Thursday, October 31, 2013

Learn About Oysters at new Exhibit at the Bruce Museum in Greenwich CT


Bruce Museum  Greenwich ,CT
The Bruce Museum  Greenwich, Connecticut

The Long Island Sound’s native Eastern oyster will be the star of a new exhibit opening November 2 at the Bruce Museum in Greenwich, CT.

Visitors can examine the biology and ecology of this common bivalve and compare the Eastern oyster to other species worldwide in the exhibit.

It will feature hands-on interactive displays, videos, photographs and historical objects that will appeal to all ages. You can explore the science and natural history of oysters and discover the rich history of oyster-fishing in the Sound.

As part of the exhibit, the public is invited to experience hands-on oyster fishing with members of the Town of Greenwich Shellfish Commission on Sunday, Nov. 3 from 1:30 to 4 p.m. at the Seaside Center in Greenwich Point Park, Old Greenwich.

A special staff tour of the exhibition will be held for school teachers on Nov. 12 from 3:30 to 5 p.m. Curriculum connections to humanities and science will be highlighted. Reservations can be made by calling 203-413-6741.

The museum will also present a lecture on the Eastern oyster on Nov. 19 at 6:30 p.m. Tickets are $5 for museum members and $7 for non-members. You can make reservations by calling 203-413-6757.

On Dec. 8 from 1 to 4 p.m. Norm Bloom & Son, Best Oysters in Norwalk, will be offering free oyster tasting with museum admission. The oyster exhibit will run through March 23.
The exhibition will explore the science and history of the Eastern oyster in the Sound, examining how its nutritional and commercial values have made the Eastern oyster a popular commodity for residents along the Sound for eons. Native Americans harvested oysters from mile-long natural beds and collected individual oysters that were up to a foot long. By the early 1800s, the natural beds had become depleted and oysters were cultivated on artificial beds.

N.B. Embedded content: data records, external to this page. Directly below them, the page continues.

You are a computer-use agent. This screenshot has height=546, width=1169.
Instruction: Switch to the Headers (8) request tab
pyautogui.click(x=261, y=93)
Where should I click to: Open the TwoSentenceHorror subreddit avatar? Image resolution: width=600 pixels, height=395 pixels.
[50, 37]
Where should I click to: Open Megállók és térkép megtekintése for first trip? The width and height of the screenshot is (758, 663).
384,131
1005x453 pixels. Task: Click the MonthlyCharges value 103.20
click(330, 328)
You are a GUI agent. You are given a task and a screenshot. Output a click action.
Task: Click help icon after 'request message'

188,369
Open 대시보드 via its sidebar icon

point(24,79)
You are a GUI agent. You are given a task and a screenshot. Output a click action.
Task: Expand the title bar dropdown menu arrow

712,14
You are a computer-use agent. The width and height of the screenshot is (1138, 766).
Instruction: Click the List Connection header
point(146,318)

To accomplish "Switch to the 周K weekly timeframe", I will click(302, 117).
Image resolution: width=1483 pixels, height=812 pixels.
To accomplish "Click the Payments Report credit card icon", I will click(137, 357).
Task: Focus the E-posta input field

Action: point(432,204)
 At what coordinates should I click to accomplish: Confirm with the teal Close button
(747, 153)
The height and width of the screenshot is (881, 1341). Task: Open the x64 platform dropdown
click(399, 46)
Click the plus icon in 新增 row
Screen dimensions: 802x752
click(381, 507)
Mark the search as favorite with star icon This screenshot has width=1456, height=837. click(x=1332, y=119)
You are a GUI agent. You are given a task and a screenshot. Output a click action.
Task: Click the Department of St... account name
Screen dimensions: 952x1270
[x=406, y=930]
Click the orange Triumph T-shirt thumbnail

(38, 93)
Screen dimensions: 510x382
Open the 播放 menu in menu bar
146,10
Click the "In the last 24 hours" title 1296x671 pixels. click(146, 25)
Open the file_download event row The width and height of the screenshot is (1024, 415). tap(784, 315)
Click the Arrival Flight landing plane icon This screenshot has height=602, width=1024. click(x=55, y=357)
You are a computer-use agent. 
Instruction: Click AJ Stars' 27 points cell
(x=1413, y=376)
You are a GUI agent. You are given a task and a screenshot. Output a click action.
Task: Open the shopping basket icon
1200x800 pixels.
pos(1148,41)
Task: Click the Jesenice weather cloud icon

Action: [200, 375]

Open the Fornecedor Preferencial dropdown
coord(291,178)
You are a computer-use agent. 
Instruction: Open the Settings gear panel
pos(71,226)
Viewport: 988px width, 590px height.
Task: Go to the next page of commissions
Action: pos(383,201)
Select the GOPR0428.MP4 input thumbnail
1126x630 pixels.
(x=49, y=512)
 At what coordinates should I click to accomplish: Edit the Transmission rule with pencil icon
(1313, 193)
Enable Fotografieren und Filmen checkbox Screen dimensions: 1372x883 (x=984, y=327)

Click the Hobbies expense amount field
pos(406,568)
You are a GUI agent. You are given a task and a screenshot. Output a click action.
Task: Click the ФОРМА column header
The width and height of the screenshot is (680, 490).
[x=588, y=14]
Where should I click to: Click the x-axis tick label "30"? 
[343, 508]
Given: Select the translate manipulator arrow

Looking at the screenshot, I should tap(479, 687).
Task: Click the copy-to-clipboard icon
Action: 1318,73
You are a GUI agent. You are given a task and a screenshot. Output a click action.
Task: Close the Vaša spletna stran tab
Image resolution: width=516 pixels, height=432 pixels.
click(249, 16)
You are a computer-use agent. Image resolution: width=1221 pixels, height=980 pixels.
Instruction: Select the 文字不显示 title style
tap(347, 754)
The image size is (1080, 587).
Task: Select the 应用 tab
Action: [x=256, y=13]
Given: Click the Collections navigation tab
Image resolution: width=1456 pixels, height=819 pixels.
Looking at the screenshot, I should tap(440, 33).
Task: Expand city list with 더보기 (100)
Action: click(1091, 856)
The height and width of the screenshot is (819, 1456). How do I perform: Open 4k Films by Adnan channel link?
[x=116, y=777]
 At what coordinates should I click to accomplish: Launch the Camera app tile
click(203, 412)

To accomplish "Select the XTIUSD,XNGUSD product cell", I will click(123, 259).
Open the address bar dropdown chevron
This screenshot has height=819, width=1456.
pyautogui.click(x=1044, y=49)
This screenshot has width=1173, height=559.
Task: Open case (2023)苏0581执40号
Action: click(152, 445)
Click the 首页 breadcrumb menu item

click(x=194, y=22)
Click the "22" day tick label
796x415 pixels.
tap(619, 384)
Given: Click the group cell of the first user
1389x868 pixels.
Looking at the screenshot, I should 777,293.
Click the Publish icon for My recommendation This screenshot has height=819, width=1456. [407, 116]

The oyster industry was a powerful force in the Connecticut coastal economy by the end of the 19th century. However, overfishing, pollution, natural disasters, and disease brought about a decline and the industry was threatened through the early to mid-20th century. In recent years, the oyster trade has experienced resurgence as a result of improved aquaculture techniques and oysters’ popularity among food connoisseurs.

For more information on the exhibit, visit the Bruce Museum online or call 203-413-6740.
The Bruce Museum is located at 1 Museum Drive in Greenwich off Exit 3 of Interstate 95.  The museum is open Tuesdays to Saturdays from 10 a.m. to 5 p.m. and Sundays from 1 to 5 p.m. Admission is $7 for adults, $6 for students up to 22 years, $6 for seniors and free for members and children under age 5.